Start of Data provided

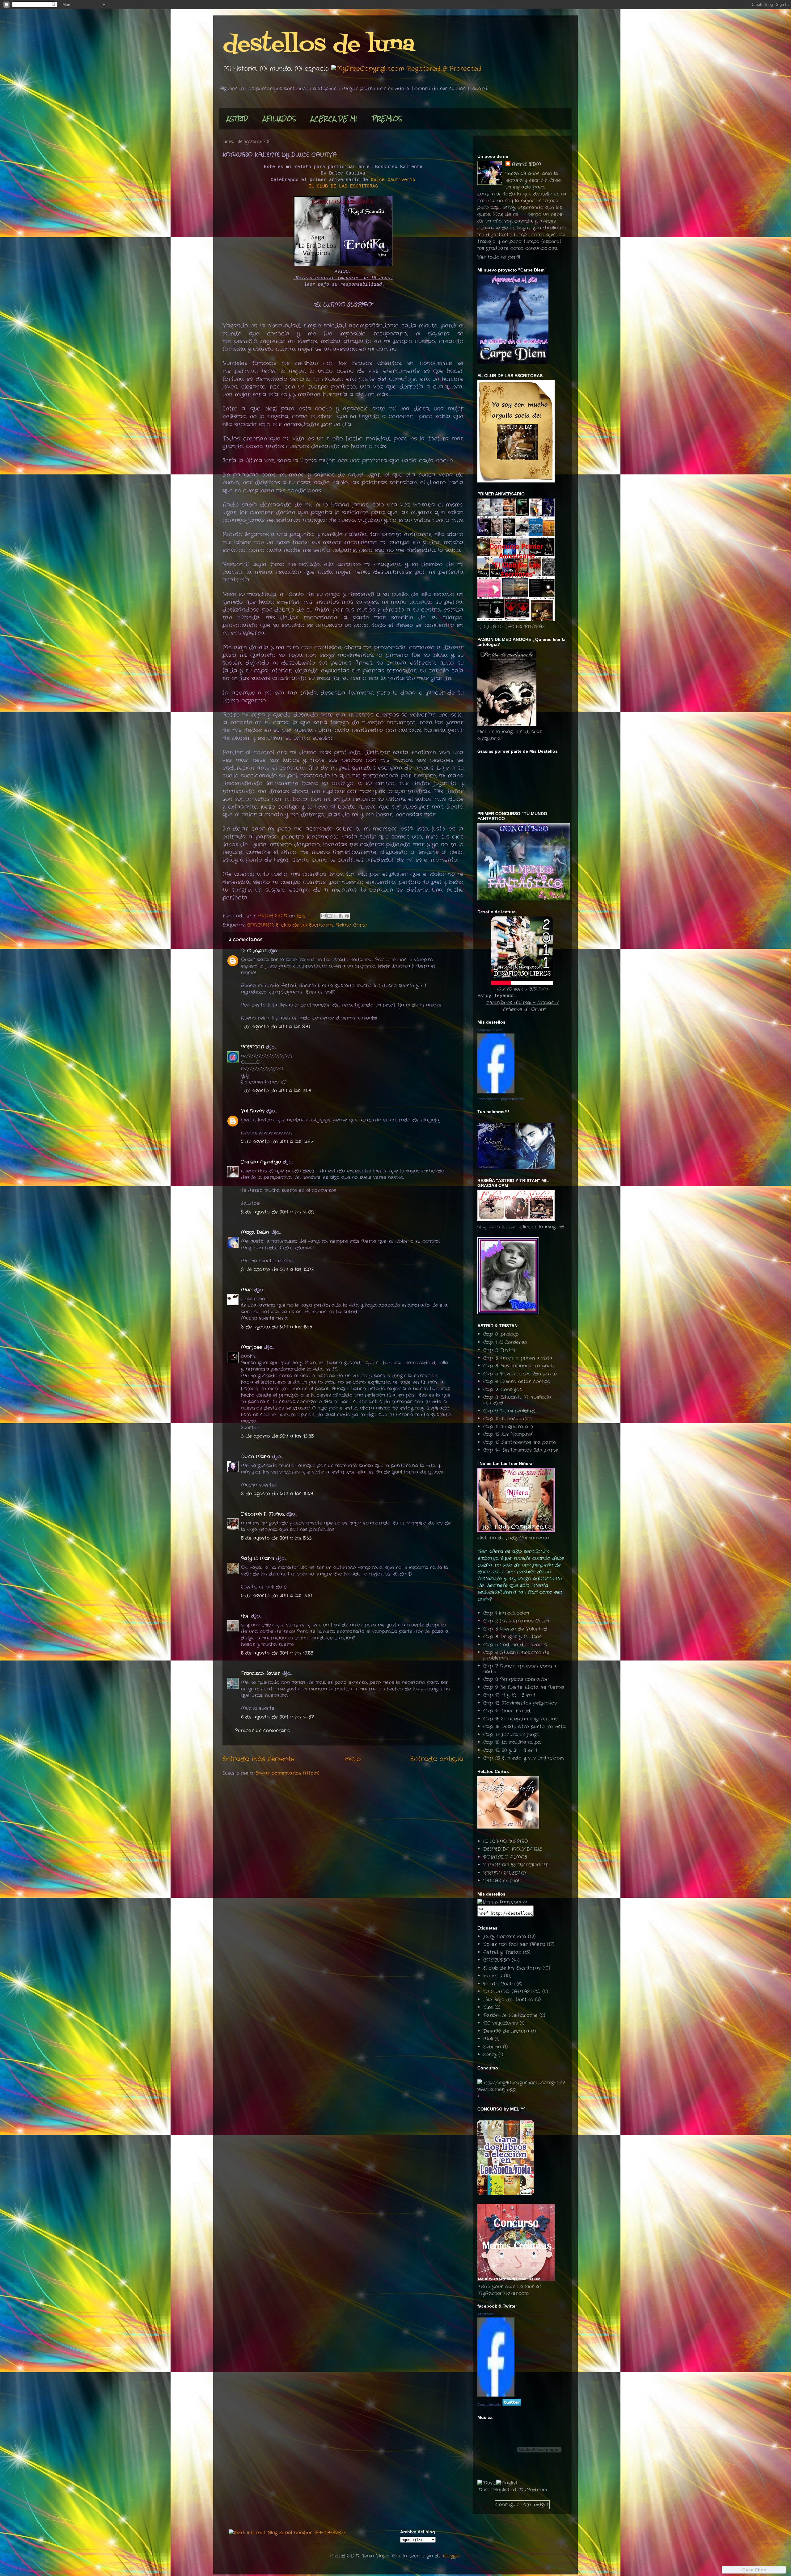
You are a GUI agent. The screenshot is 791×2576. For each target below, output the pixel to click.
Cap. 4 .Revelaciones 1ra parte (519, 1365)
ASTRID (237, 118)
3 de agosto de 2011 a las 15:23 (277, 1493)
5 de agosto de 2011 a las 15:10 (276, 1595)
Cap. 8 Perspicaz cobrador (515, 1679)
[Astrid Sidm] (495, 2395)
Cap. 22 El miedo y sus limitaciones (524, 1758)
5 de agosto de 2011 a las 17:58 (277, 1653)
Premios (492, 1975)
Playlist (501, 2489)
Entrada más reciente (258, 1759)
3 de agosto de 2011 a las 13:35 (277, 1436)
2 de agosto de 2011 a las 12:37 (277, 1141)
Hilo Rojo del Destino (508, 1999)
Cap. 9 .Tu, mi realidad (509, 1411)
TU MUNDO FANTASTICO (511, 1991)
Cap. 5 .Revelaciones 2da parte (520, 1373)
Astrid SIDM (526, 164)
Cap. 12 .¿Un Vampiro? (508, 1434)
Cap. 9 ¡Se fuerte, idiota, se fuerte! (523, 1687)
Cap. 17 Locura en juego (511, 1734)
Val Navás (252, 1111)
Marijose (251, 1347)
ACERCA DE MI (334, 118)
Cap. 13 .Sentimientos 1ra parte (519, 1442)
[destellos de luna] (495, 1092)
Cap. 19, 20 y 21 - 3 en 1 (510, 1750)
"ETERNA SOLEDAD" (505, 1873)
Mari (246, 1289)
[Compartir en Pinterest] (347, 916)
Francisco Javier (260, 1673)
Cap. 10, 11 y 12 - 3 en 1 (509, 1695)
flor (245, 1616)
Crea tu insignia (489, 2404)
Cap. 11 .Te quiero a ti (508, 1426)
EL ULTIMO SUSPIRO (505, 1841)
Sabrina (492, 2047)
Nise (488, 2007)
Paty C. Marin (257, 1558)
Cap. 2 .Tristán (500, 1350)
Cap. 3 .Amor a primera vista (517, 1358)
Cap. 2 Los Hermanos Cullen (516, 1621)
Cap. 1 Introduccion (506, 1613)
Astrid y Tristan (502, 1952)
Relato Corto (351, 925)
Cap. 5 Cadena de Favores (515, 1644)
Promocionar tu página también (500, 1099)
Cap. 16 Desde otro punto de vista (524, 1726)
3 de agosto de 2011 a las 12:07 (277, 1269)
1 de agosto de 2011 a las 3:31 (275, 1026)
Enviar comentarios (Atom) (287, 1773)
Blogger (452, 2556)
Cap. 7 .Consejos (502, 1389)
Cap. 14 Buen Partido (508, 1710)
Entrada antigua (436, 1759)
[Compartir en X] (335, 916)
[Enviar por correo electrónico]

End of Data provided

Work required: Transcribe all records verbatim, no pictures.

Solution below:
You are a GUI agent. The screenshot is 791×2576. For each target below, output the pixel to click.
Cap. 4 .Revelaciones 1ra parte (519, 1365)
ASTRID (237, 118)
3 de agosto de 2011 a las 15:23 (277, 1493)
5 de agosto de 2011 a las 15:10 (276, 1595)
Cap. 8 Perspicaz cobrador (515, 1679)
[Astrid Sidm] (495, 2395)
Cap. 22 El miedo y sus limitaciones (524, 1758)
5 de agosto de 2011 a las 17:58 (277, 1653)
Premios (492, 1975)
Playlist (501, 2489)
Entrada más reciente (258, 1759)
3 de agosto de 2011 a las 13:35 (277, 1436)
2 de agosto de 2011 a las 12:37 (277, 1141)
Hilo Rojo del Destino (508, 1999)
Cap. 9 .Tu, mi realidad (509, 1411)
TU MUNDO FANTASTICO (511, 1991)
Cap. 5 .Revelaciones 2da parte (520, 1373)
Astrid SIDM (526, 164)
Cap. 12 .¿Un Vampiro? (508, 1434)
Cap. 9 ¡Se fuerte, idiota, se fuerte! (523, 1687)
Cap. 17 Locura en juego (511, 1734)
Val Navás (252, 1111)
Marijose (251, 1347)
ACERCA DE MI (334, 118)
Cap. 13 .Sentimientos 1ra parte (519, 1442)
[destellos de luna] (495, 1092)
Cap. 19, 20 y 21 - 3 en 1 (510, 1750)
"ETERNA SOLEDAD" (505, 1873)
Mari (246, 1289)
[Compartir en Pinterest] (347, 916)
Francisco Javier (260, 1673)
Cap. 10, 11 y 12 - 3 en 1 (509, 1695)
flor (245, 1616)
Crea tu insignia (489, 2404)
Cap. 11 .Te quiero a ti (508, 1426)
EL ULTIMO SUSPIRO (505, 1841)
Sabrina (492, 2047)
Nise (488, 2007)
Paty C. Marin (257, 1558)
Cap. 2 .Tristán (500, 1350)
Cap. 3 .Amor a primera vista (517, 1358)
Cap. 2 Los Hermanos Cullen (516, 1621)
Cap. 1 Introduccion (506, 1613)
Astrid y Tristan (502, 1952)
Relato Corto (351, 925)
Cap. 5 Cadena de Favores (515, 1644)
Promocionar tu página también (500, 1099)
Cap. 16 Desde otro punto de vista (524, 1726)
3 de agosto de 2011 a las 12:07 (277, 1269)
1 de agosto de 2011 a las 3:31 (275, 1026)
Enviar comentarios (Atom) (287, 1773)
Blogger (452, 2556)
Cap. 7 .Consejos (502, 1389)
Cap. 14 Buen Partido (508, 1710)
Entrada antigua (436, 1759)
[Compartir en X] (335, 916)
[Enviar por correo electrónico]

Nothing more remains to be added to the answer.